━━━ Input records ━━━
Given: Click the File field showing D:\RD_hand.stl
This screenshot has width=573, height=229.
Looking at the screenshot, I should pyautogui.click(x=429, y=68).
━━━
━━━ Input records ━━━
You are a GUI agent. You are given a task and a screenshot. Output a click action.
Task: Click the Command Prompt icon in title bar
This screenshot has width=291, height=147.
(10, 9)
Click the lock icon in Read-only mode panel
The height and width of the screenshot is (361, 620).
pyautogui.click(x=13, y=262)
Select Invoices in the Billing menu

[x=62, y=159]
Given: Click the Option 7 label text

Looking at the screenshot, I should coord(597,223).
━━━
Retype the entries above exactly, but only from the line containing "You are a GUI" through the line containing "Task: Click the", both included.

#### Task output
You are a GUI agent. You are given a task and a screenshot. Output a click action.
Task: Click the Command Prompt icon in title bar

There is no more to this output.